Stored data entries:
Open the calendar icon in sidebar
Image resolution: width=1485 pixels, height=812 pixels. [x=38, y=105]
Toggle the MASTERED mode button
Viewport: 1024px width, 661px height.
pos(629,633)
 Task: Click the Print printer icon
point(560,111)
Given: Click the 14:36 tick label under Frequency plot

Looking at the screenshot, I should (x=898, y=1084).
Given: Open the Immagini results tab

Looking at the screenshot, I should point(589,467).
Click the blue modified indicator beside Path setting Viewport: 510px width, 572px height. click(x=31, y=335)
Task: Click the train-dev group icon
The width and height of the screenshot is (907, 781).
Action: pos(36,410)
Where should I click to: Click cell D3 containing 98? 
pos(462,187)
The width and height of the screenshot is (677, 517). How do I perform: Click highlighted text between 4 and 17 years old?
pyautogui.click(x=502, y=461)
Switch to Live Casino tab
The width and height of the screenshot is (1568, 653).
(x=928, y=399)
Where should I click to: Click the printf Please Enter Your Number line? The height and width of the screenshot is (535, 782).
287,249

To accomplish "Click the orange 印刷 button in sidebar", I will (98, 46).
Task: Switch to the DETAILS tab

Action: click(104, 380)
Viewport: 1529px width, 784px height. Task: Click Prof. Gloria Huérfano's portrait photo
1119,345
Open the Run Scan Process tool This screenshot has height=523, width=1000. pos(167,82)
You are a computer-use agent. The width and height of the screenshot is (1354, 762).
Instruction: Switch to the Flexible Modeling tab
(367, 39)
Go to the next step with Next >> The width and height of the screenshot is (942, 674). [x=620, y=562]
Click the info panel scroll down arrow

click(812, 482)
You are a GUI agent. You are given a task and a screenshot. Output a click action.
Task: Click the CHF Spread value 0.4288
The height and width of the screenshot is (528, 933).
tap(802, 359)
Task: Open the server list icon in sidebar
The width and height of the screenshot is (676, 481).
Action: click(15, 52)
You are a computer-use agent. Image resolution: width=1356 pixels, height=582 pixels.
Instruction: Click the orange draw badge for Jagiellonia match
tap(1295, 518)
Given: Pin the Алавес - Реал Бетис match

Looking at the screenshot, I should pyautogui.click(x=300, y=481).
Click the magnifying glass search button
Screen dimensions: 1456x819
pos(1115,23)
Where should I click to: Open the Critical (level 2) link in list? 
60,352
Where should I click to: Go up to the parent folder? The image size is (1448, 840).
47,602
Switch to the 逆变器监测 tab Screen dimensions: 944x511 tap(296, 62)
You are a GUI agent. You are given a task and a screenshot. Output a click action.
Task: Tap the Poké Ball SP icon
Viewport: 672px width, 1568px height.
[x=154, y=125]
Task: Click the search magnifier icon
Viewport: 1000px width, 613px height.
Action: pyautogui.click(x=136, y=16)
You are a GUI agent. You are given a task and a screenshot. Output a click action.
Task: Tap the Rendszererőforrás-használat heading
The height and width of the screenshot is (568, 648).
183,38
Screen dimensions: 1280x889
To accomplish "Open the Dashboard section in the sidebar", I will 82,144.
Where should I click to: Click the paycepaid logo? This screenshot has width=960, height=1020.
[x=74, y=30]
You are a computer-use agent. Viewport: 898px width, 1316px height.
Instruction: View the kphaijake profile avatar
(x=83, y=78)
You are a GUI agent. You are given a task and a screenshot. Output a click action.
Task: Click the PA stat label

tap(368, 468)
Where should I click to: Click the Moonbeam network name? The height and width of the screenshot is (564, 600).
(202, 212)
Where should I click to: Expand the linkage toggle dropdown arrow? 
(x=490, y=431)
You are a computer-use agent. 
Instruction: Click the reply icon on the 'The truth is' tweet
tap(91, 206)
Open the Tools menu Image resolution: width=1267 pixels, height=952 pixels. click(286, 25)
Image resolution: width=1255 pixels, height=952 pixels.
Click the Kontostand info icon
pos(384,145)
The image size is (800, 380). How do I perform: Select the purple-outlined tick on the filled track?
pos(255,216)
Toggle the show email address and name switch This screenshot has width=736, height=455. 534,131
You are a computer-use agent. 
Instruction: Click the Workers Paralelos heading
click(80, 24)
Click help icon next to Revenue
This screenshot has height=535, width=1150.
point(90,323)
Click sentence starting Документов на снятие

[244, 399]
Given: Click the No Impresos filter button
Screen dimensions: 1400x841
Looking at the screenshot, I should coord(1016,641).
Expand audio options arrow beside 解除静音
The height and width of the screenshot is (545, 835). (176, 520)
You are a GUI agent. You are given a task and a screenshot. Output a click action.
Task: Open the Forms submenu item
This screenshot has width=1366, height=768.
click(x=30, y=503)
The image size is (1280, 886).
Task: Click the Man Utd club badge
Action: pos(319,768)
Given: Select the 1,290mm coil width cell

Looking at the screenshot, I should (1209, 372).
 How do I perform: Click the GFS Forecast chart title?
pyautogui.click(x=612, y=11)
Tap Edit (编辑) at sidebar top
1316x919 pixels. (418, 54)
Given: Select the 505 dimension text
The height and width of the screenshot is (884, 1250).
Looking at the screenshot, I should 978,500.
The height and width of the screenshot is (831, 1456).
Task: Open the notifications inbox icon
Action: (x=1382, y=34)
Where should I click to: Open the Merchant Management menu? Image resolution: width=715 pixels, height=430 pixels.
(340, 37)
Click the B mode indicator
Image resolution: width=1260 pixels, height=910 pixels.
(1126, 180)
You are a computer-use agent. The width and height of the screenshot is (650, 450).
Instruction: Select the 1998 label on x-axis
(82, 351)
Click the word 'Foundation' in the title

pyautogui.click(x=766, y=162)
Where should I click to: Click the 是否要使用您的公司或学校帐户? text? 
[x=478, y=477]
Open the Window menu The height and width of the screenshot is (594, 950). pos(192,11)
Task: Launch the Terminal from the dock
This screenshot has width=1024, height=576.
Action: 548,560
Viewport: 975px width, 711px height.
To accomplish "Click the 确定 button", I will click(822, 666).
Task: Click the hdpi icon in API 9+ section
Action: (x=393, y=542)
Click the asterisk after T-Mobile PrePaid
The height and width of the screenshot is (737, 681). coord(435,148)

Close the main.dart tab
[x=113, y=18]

YOUR ASSIGNMENT:
Where a line of the data holds the word "computer", copy that line.

EXERCISE RESPONSE:
You are a computer-use agent. The width and height of the screenshot is (1354, 762).
You are a computer-use agent. Image resolution: width=1356 pixels, height=582 pixels.
You are a computer-use agent. Viewport: 898px width, 1316px height.
You are a computer-use agent. 
You are a computer-use agent. 
You are a computer-use agent. The width and height of the screenshot is (650, 450).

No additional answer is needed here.